The Pedestrian Bridge is considered Palmerston’s most unique and treasured landmark. During the railroad’s peak in Palmerston, the Grand Trunk had expanded the number of tracks in its yard to accommodate up to 40 trains a day. It became very tricky to pass over such a large number of tracks without some inherent dangers present. To minimize the danger for pedestrians, the Grand Truck Railway began building the Pedestrian Bridge in 1910 which was finished by 1912. This bridge allowed people to safely cross the train tracks and was often used by children walking to school.
It still maintains a prominent position within the community, and has been integrated into the Lions Club Heritage Park, which is also home to the swimming pool and Old 81.
The Re-Opening of the Pedestrian Bridge
During the Summer of 2008, the pedestrian bridge in Palmerston had been closed off, much to the dismay of the Town’s people and visitors. It had been closed down due to the need of restoration. It was re-opened on October 3, 2008 with a special ceremony to recognize the community’s heritage. Students from Palmerston Public and Norwell District Secondary schools were in attendance, which had seemed fitting, as they were the reason behind the bridge’s existence. Palmerston’s local historian, Bob McEachern, provided a speech detailing the history of Palmerston and the Bridge. He explained that Palmerston is unique in Wellington County as the railway had existed before the Town. Elsewhere, the towns had been established long before the railways came into being, which resulted in the railway stations and yards being located on the outskirts of town. Palmerston, however, had their station and rail yard located in the centre of the town, as the Town built up around it. In the early days, a decision had been made to build the school on one side of the tracks even though the residential area was on the other side. As a result all of the railway traffic had to stop to accommodate students travelling back and forth to school in the morning and afternoon. This resulted in the bridge being constructed in 1912, which has since been noted as the longest bridge of its kind in Ontario.
Mayor David Anderson provided a few words of the bridge’s history, and as well explained its need of repair. As holes were appearing, the structure had been deemed unsafe, and had been closed down due to insurance liability. The cost of fixing the bridge was quite huge, as Anderson stated the town was unable to pay for it without some help. Anderson stated that Perth-Wellington MPP John Wilkinson came to the rescue by helping the municipality secure provincial funds, which will allow the bridge to stay in the community for another 75 years.
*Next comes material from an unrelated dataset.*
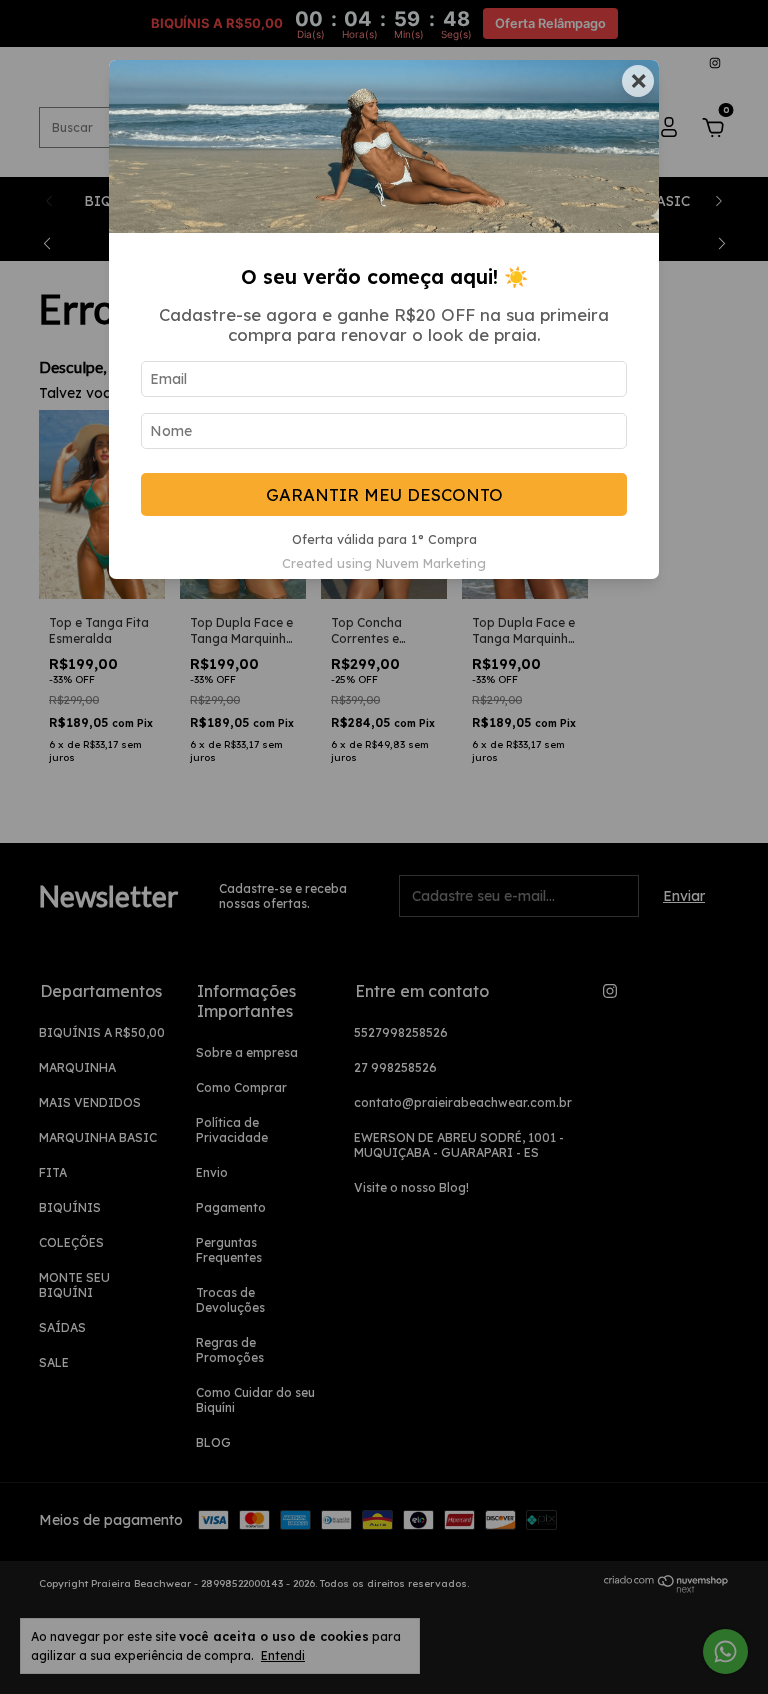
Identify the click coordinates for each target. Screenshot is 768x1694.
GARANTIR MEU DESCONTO (384, 494)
The idea for its restoration was to make it walkable again and to have it highlight the parkland redevelopment underway on the former railway lands. Wilkinson presented the community with a plaque, while telling the students that among the things that make local communities so wonderful are the unique things we can be proud of. That is what heritage is about. They are the things our parents, grandparents and great-grandparents built and we are so proud of them, and we want to keep them. Wilkinson believes that the bridge will become a drawing card to attract people to Palmerston. He also thanked the volunteers within the community who had the vision to transform the park, as many would have demolished it and turned it to other use.